• Source passage:
================

Reach out to molly@dismantlediscovery.org if you want to create new pathways+rituals for connection in your community, troubleshoot weaving networks across political ideology, or are in the Southwest and want to frolic and grieve and dream together!

Phoebe Chatfield

Development Organizer

Phoebe Chatfield is the Development Organizer for the Coalition to Dismantle the Doctrine of Discovery. She lives in Somerville, MA, on the land of the Massachusetts, Wampanoag, and Pawtucket peoples, between the Charles river and the Mystic river. A longtime organizer and network-weaver, Phoebe is passionate about climate and environmental justice and funding social change.
 
Prior to joining the Coalition, Phoebe served as the Staff Officer for climate change and environmental justice (creation care) for the Episcopal Church. She has a dual degree from Yale College in Environmental Studies and Ethnicity, Race, and Migration. Phoebe has settler roots in Turtle Island and in Aotearoa New Zealand, which inform her call to the work of truth and reckoning and dismantling systems of oppression. As Development Organizer she will support the Fundraising Committee, Land Justice Working Group, and Repair Network.

Alicia Maldonado-Zahra

Goshen College Scholar-Activist

Alicia Maldonado-Zahra is a descendent of Puerto Rican ancestors and the child of Madeline and David Maldonado. Alicia was born and raised in Fort Myers, Florida but left her hometown in her early 20s to pursue higher education. She attended Hesston College and then Eastern Mennonite University. During these years, she began to study various aspects of history that continue to shape our current contexts and methods of peacebuilding, such as Restorative Justice and Social Movements.

In 2019 Alicia moved to Northwestern Indiana, to the lands of the Potawatomi, with her spouse. Here her desire to grow deeper in awareness of Scripture’s stance on peace and justice led to studying theology at Anabaptist Mennonite Biblical Seminary, where she was further encouraged to act for what is right. The Scholar-Activist position drew her attention as it relies on both the theoretical / educational aspects of harm and conflict and the practical and actionable gathering as individuals and communities to make things right. To make this position happen, GC has collaborated with the Coalition to Dismantle the Doctrine of Discovery that uplifts Indigenous leaders, sovereignty and rights. The role of the Scholar-Activist is to teach students about these complex issues, peacebuilding frameworks, support students in their peacebuilding work, and engage the broader community to join. Alicia works with the Goshen Repair Network with the hopes of expanding membership and engaging in systemic and policy change in the state of Indiana.

================

• Entries:
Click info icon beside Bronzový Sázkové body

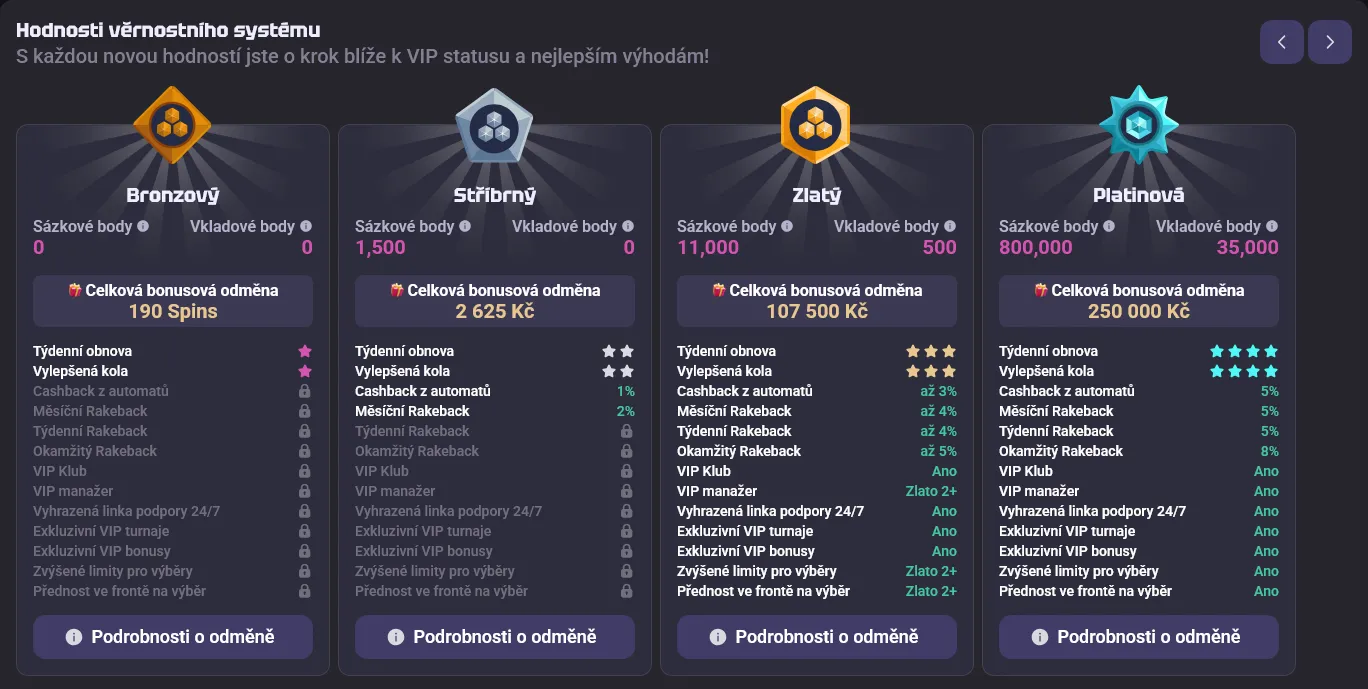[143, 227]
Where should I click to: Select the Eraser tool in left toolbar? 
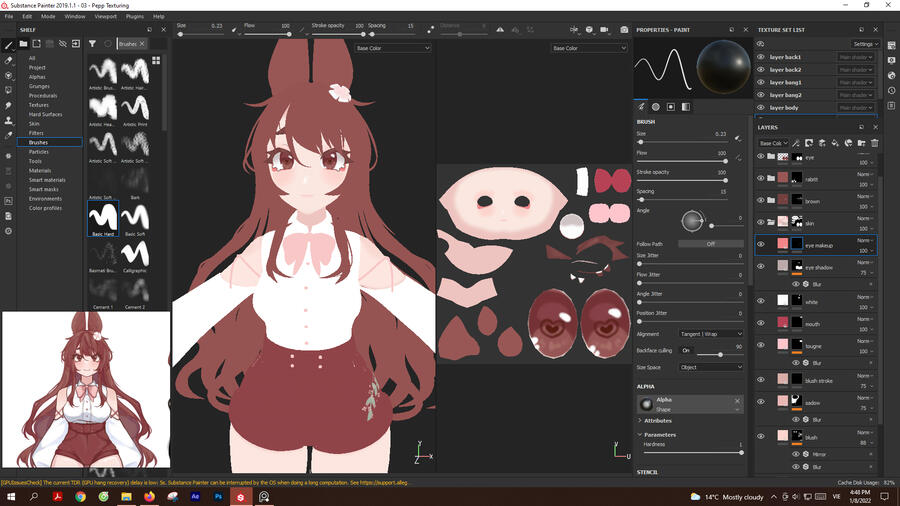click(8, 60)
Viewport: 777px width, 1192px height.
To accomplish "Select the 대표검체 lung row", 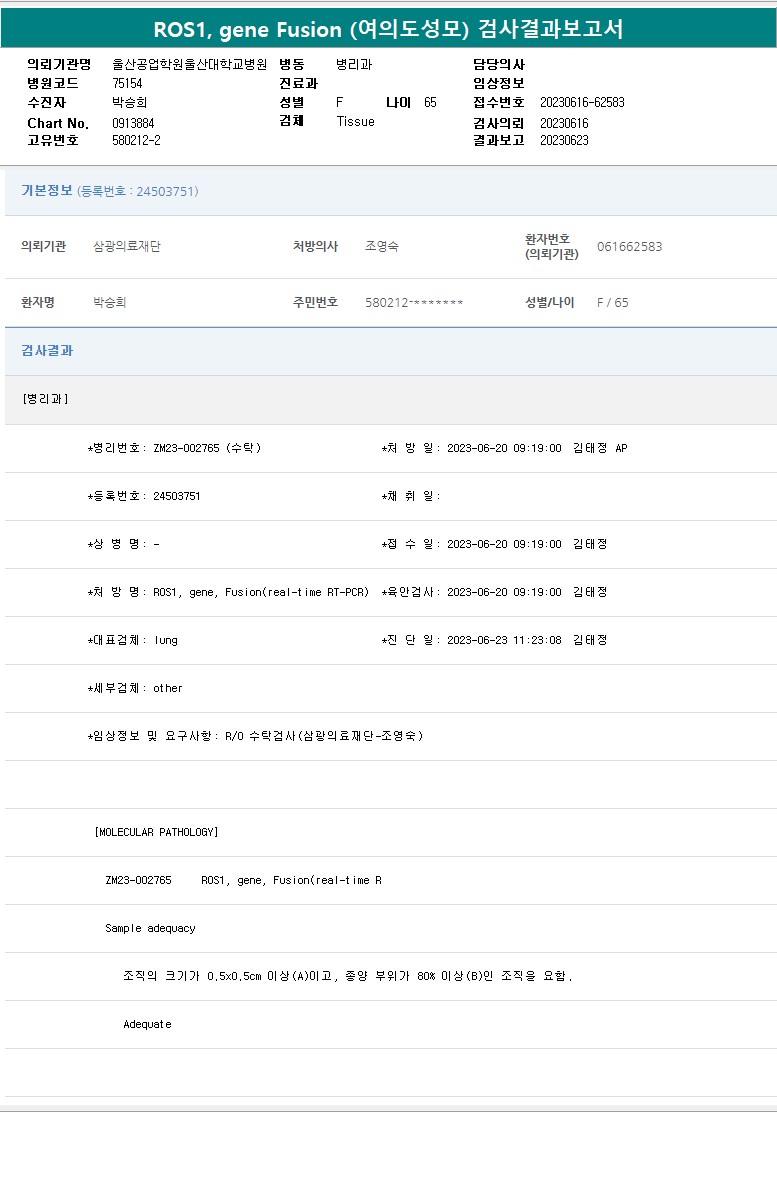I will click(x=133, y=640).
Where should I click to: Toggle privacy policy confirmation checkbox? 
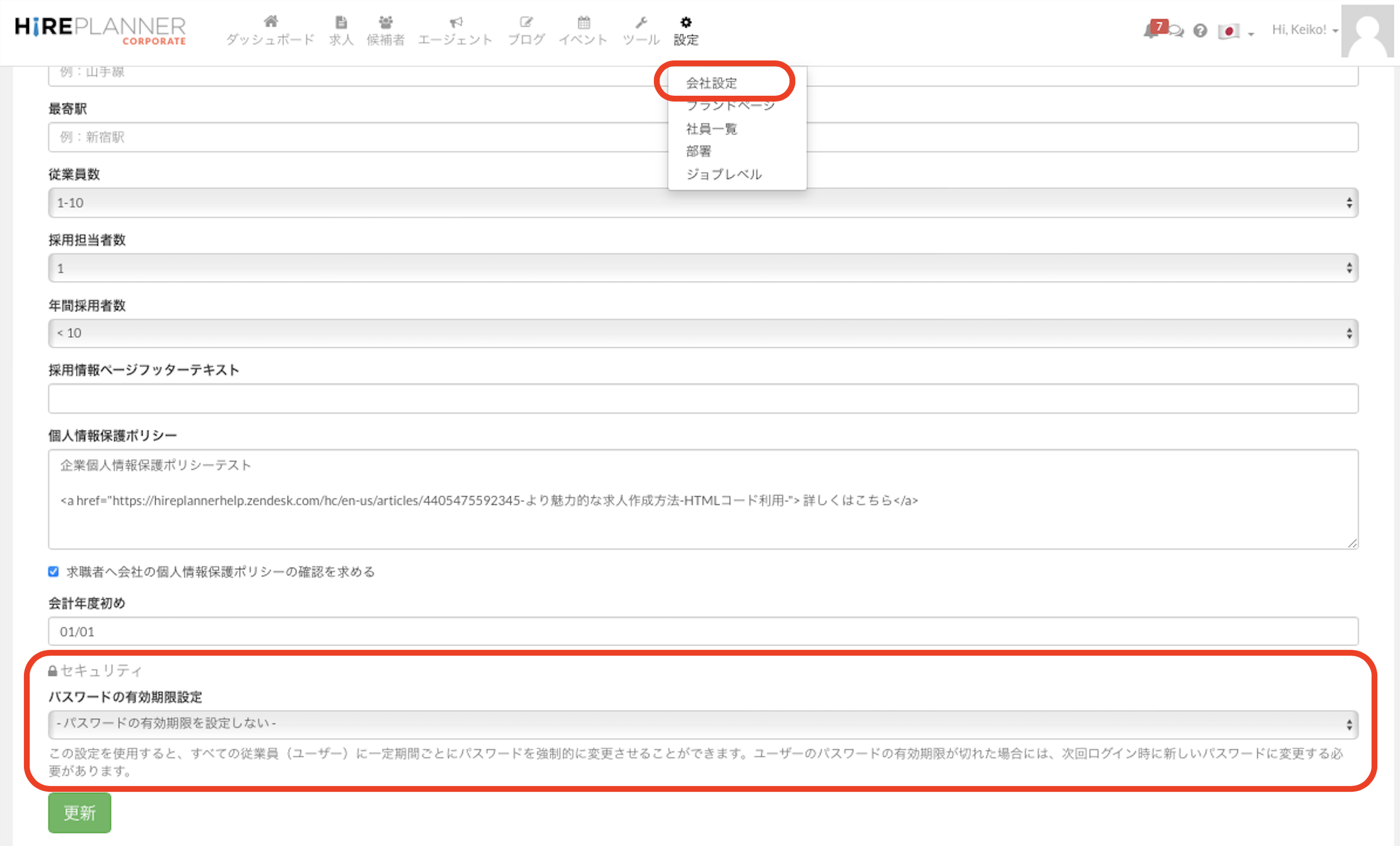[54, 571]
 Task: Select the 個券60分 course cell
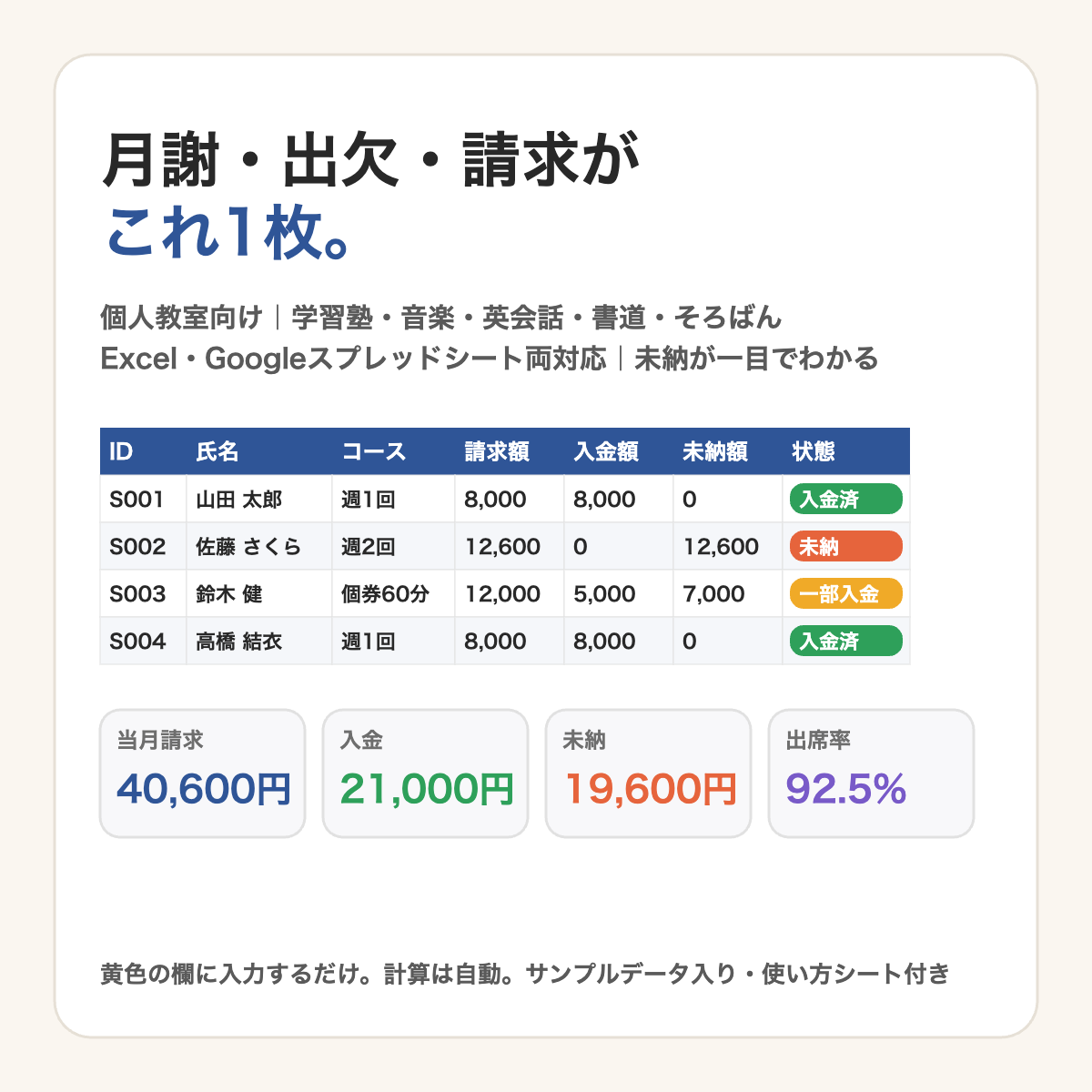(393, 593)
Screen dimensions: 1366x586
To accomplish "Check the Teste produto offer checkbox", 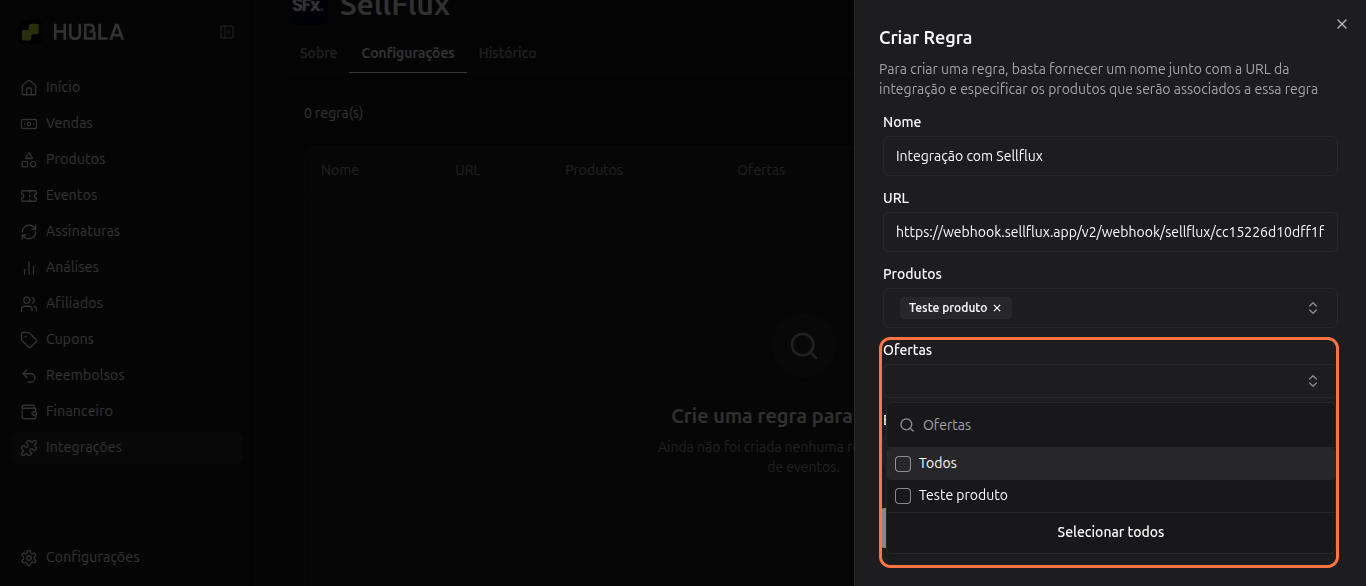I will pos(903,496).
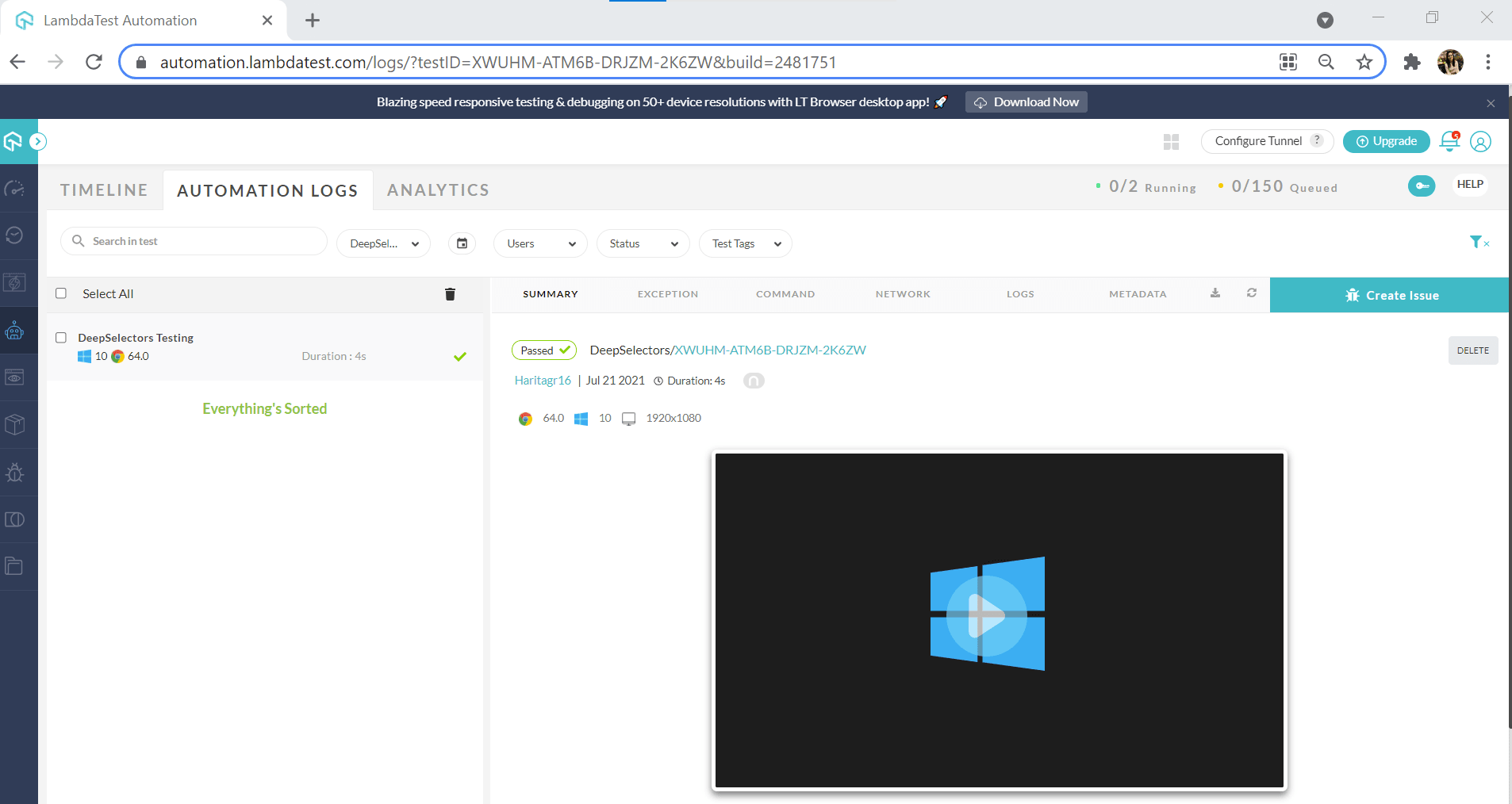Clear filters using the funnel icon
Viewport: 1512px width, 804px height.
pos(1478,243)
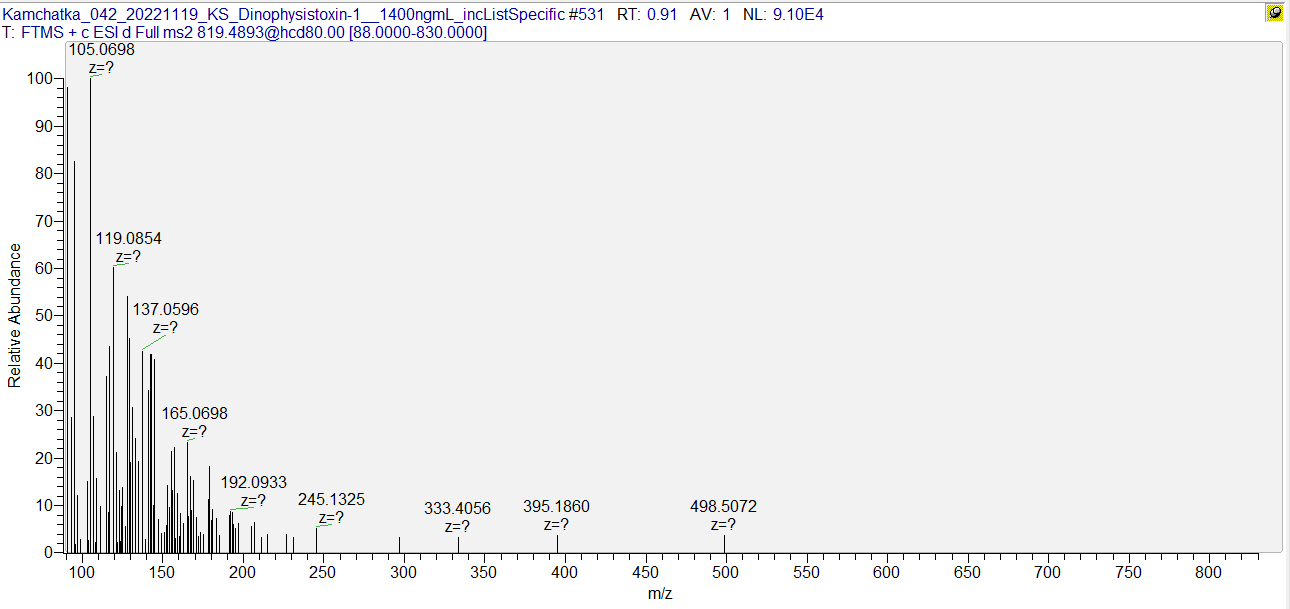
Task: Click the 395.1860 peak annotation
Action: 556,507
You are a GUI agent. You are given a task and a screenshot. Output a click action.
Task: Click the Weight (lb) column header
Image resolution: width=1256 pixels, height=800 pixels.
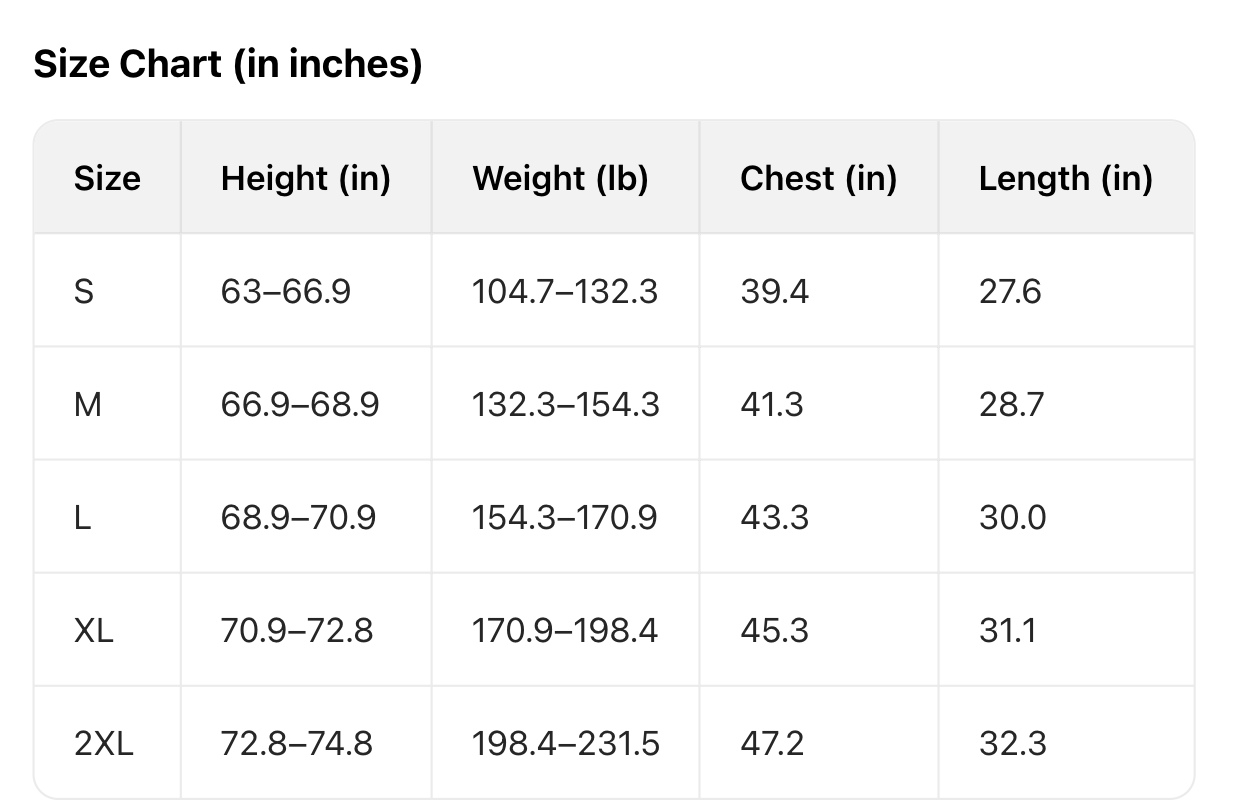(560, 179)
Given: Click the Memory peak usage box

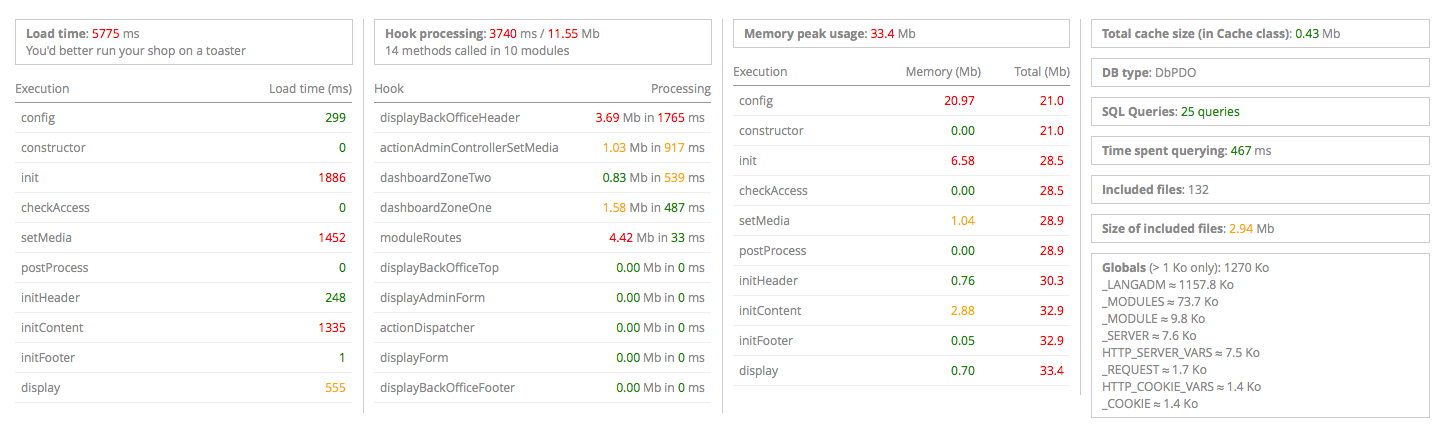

================

• Short task:
Extend the coalition staff biographies with the next part, starting after the last sentence shown. None of the rows are needed here.

• Final answer:
Rev. Dr. B. Cayce Ramey

Training Coordinator

The Rev. Dr. B. Cayce Ramey (he/him) is the Coalition Training Coordinator. He co-founded Racial Heresy with the Rev. Jabriel Ballentine, a ministry and podcast that challenges white supremacy and helps communities step into truth-telling and repair. Living on the homelands of the Piscataway people in Northern Virginia, Cayce leads pilgrimages to Ghana’s enslaver castles, where his own journey was transformed, and works with leaders across the U.S. to grow as change-makers for racial justice in the Church.

An Episcopal priest, Cayce was charged with heresy for his public work on reparations and racial justice—an experience that deepened his commitment to embodying the Gospel’s call to justice. Before his ordination, he served as a Marine Corps officer, deploying in Operation Iraqi Freedom. He holds degrees from MIT, Virginia Theological Seminary, and Virginia Union University, where he earned a DMin studying sacramental theology and transatlantic slavery.

Cayce is a writer, teacher, photographer, cyclist, husband, father, son, godfather, and friend. He co-hosts a podcast on racism and the Church and helps leaders use systems-focused tools to guide change in their own communities.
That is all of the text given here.